Earlier, Macron met with the long-serving Cameroonian President Paul Biya. Almost nonagenarian and with four decades at the head of the government, Biya has established an autocracy through electoral rigging, clientelistic networks and political persecution. This has not endeared him to France. Now, with a regime in its twilight years and with infighting to succeed him raging, the Boko Haram jihadist insurgency in the north and the conflict with separatists in the English-speaking regions of the east of the country are worsening the situation. The Elysée's reaction takes on greater importance. 

Certain sectors of the opposition hope that the French president will succeed in persuading Biya to step aside from power and facilitate a peaceful transition. Any hint of instability would spray even more gasoline on a region in flames. However, the Cameroonian is not expected to accept. France does not want to leave anything to chance either, and will bet on maintaining its position at all costs in a place where Chinese companies and actors such as Russia, which signed a military cooperation agreement with Yaoundé in May in a context of insecurity marked by the growing presence of Russian mercenaries from the Wagner group in the region, have gained ground.

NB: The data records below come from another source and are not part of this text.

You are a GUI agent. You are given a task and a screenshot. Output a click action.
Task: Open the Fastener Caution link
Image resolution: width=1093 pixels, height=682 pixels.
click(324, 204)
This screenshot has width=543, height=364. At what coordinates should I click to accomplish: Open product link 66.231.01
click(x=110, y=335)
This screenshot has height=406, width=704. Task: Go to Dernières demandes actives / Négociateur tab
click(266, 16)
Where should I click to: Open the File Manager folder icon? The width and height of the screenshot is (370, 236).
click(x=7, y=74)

On Wednesday, Macron will head to Benin to meet with President Patrice Talon. The wealthy cotton businessman, in power since 2016 after returning from self-imposed exile in France after being accused of leading a plot to kill former president Yayi Boni, has degraded Benin's democratic system, one of the most developed in the region, by using institutions to persecute the political opposition. Cases of arbitrary arrests and police brutality have been repeated in recent years. But other issues are on the French leader's agenda. 

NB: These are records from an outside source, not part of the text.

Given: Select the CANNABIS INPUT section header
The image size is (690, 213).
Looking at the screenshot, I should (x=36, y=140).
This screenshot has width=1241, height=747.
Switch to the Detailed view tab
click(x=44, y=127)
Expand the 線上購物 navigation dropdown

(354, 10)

The Elysee said in a statement that there is "a request for French support in terms of air support, intelligence and equipment" from the Beninese authorities to combat the jihadist threat. The north of the country has seen an increase in terrorist attacks in recent weeks from the Sahel, and France wants to expand military cooperation following the reorganisation of forces and the forced exit from Mali. Less presence and exposure, but better methods, Macron argued. There are still no concrete proposals or signs of improvement.

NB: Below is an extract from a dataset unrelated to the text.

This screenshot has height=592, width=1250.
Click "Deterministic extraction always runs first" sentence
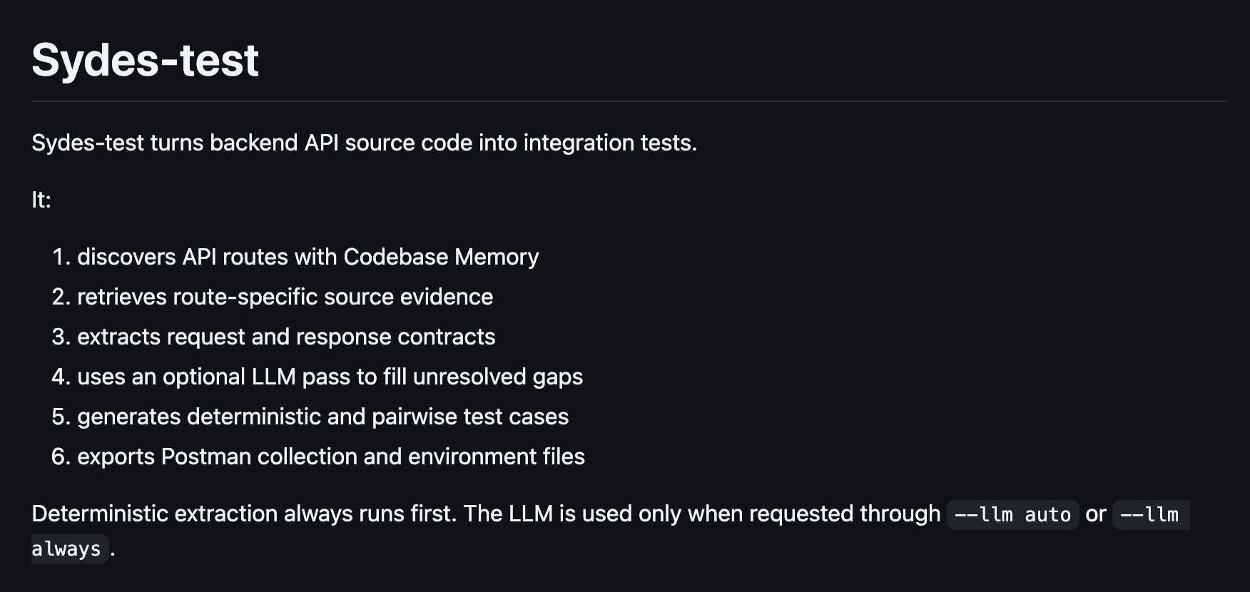click(x=244, y=514)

"Compared to the other Sahel countries, Mali remains the epicentre of the crisis in this region, if Mali stabilises, the other countries will gradually stabilise," Malian consultant Oumalha Haïdara tells Atalayar. "There is no better state, all the Sahel countries are in bad shape, and not only in terms of security. With the rapid spread of terrorism, if states do not anticipate, the whole Sahel will be contaminated, even coastal countries like Benin and Senegal," he warns. 

The French President will close his tour in Guinea-Bissau, where he will meet President Umaro Sissoco Embaló. In February, a group of armed men linked to criminal drug trafficking organisations stormed the presidential residence with gunfire. The coup, aimed at killing the 2020 elected leader and his prime minister, was stopped in time by the security forces, but instability continues. Macron will visit the country to take advantage of the fact that Sissoco Embaló holds the rotating presidency of the Economic Community of West African States (ECOWAS), the regional body that sanctioned Mali's military coup clique. 

The French president will try to convince his counterparts that France maintains its credibility as a partner, a credibility undermined by Barkhane's experience and the reaction of the military authorities in Bamako. As the former French ambassador to Mali, Nicolas Normand, pointed out to this newspaper, "Paris' main partners in the region are Niger, Chad, Burkina Faso, Côte d'Ivoire, Benin and Togo. All of these countries ask for and count on French assistance'. In the background, issues such as rampant food insecurity on the African continent, aggravated by Russia's invasion of Ukraine, for which locals increasingly blame Western sanctions, will play a role. The dispute is all about the message.